Когда в последние дни августа Брэдстрит осуществил формальное освобождение изможденного гарнизона майора Гладвина и отправил отряды на повторное занятие Мичилимакинака и форта Эдварда Огастуса, он считал, что выполнил миссию, возложенную на него Гейджем. Однако когда 5 сентября он приступил к дипломатической работе по подтверждению мира с собравшимися представителями индейцев, он реагировал не столько на приказы, сколько на изменчивую комбинацию грандиозности и жадности, которая всегда определяла его личность. Последствия окажутся губительными для мира и смертельно опасными для расцветающих амбиций Брэдстрита, который хотел стать владыкой Великих озер.
Еще задолго до отплытия из форта Ниагара полковник рассматривал свою экспедицию как возможность послужить не только себе, но и своему королю, поэтому среди бочек с армейскими товарами, предназначенных для Детройта, он припрятал значительное количество торговых товаров, принадлежавших ему самому и некоторым деловым партнерам.

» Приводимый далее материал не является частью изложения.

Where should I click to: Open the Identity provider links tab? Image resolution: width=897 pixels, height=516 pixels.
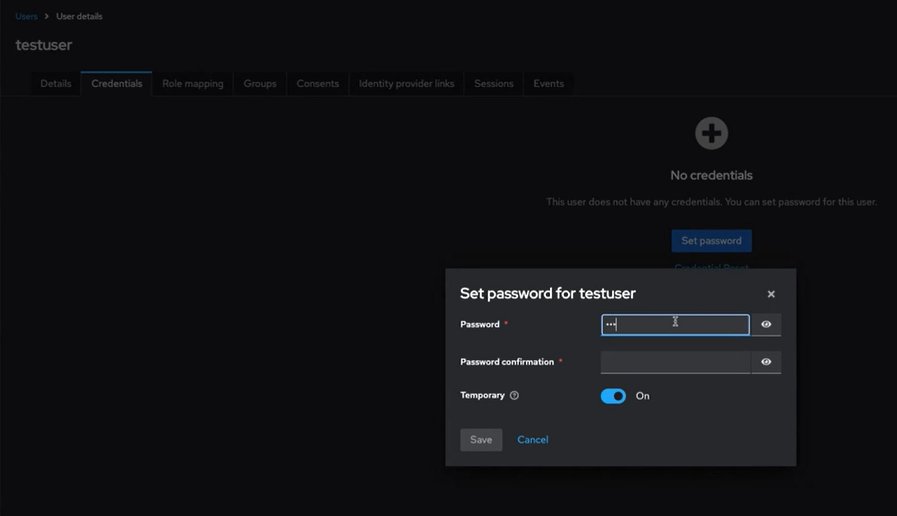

Но если в июле он, вероятно, рассчитывал только на то, чтобы сколотить кругленькое состояние на возрожденной индейской торговле, то распад индейского сопротивления пробудил более давнюю мечту. С 1755 года, когда Брэдстрит впервые увидел Освего и понял, что pays d'en haut — это потенциальная империя, центром которой он сам является, он продвигал планы по созданию «владычества на озерах» — сначала тихо, а после триумфа в форте Фронтенак в 1758 году — публично. Тогда его постигло разочарование, но теперь казалось, что мечта находится в пределах его досягаемости. Чтобы овладеть ею, он включил беспрецедентную статью в договор, который представил собравшимся вождям оттавов, чиппева, гуронов, миами, потаватоми и миссиссаугов. Называя индейцев не только «детьми» Георга III, но и его «подданными», договор провозглашал «суверенитет Его Величества над всеми и каждой частью этого округа, столь же полный и столь же обширный, как и в любой другой части его доминионов». Вожди сделали свои пометки, но невозможно поверить, что они полностью осознавали, что Брэдстрит намеревался подчинить их до такой степени, на которую ни один индейский народ никогда не соглашался по доброй воле[796].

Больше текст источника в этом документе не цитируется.